I think Danish oil says to wait 72 hours before topcoating. I would think if you give it the same time, you would be ok


----------



## jerry (Nov 1, 2006)

Danish oil is an advertising name,the only actual protection comes from the small amount of varnish. If you like the look make your own,start with one third of each and tweak the percentages to suit the application.

Regards

Jerry


----------



## Nickbee (Nov 1, 2007)

jerry said:


> Danish oil is an advertising name,the only actual protection comes from the small amount of varnish. If you like the look make your own,start with one third of each and tweak the percentages to suit the application.
> 
> Regards
> 
> Jerry


That's the point Jerry,, Instead of using Danish oil I'm going to do the 1st coat with BLO then varnish afterwards.

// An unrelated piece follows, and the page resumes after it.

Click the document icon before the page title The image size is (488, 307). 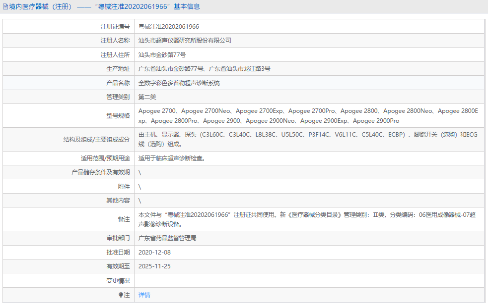coord(5,6)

Just wondering how long the BLO should dry before applying the varnish...


----------



## toddj99 (Jan 1, 2008)

On curly maple, I've had better results on popping the grain with formby's tung oil.


----------



## jerry (Nov 1, 2006)

toddj99 said:


> On curly maple, I've had better results on popping the grain with formby's tung oil.


Formby's tung oil finish is a thin wiping varnish that is made with alkd resin and soya oil,then mixed with a large percentage of mineral spirits. It contain zero tung oil. If you want to use a wiping varnish make your own its much cheaper.

Regards

Jerry


----------



## jerry (Nov 1, 2006)

Nickbee said:


> That's the point Jerry,, Instead of using Danish oil I'm going to do the 1st coat with BLO then varnish afterwards. Just wondering how long the BLO should dry before applying the varnish...


When you can no longer smell the linseed oil you can top coat it. When people talk about popping the grain they are really referring to the amber color. One way to get this in fewer steps is to apply a phenolic resin varnish such as Waterlox Original or Behlen .

Regards

Jerry


----------